== YOUR OBJECTIVE ==
List every line of the records below that contains the word "width".

(begin)

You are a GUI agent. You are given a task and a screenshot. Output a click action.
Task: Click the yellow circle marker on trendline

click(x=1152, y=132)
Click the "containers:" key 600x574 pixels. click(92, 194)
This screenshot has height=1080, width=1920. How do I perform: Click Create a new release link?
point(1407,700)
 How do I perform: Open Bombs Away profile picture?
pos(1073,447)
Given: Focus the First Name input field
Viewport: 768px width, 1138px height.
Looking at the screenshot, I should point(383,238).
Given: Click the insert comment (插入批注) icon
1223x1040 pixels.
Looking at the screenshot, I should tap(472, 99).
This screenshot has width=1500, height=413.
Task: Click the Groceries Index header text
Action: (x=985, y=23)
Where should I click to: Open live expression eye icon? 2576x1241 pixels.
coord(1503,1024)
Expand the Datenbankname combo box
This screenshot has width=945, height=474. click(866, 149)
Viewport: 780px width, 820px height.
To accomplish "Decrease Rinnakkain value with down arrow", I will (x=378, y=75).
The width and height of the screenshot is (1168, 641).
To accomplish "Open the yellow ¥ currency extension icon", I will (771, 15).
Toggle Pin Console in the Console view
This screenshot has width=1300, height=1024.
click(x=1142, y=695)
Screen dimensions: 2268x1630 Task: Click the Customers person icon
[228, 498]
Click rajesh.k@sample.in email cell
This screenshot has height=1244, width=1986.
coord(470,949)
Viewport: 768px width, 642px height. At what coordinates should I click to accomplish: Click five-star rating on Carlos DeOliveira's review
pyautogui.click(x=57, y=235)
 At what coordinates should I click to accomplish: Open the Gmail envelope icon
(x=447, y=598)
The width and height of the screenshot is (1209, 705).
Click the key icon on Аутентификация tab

(end)

== RESPONSE BELOW ==
This screenshot has height=1080, width=1920. How do I perform: Click Create a new release link?
Viewport: 768px width, 1138px height.
This screenshot has width=1500, height=413.
This screenshot has width=945, height=474. click(866, 149)
Viewport: 780px width, 820px height.
The width and height of the screenshot is (1168, 641).
This screenshot has width=1300, height=1024.
This screenshot has height=1244, width=1986.
Viewport: 768px width, 642px height. At what coordinates should I click to accomplish: Click five-star rating on Carlos DeOliveira's review
The width and height of the screenshot is (1209, 705).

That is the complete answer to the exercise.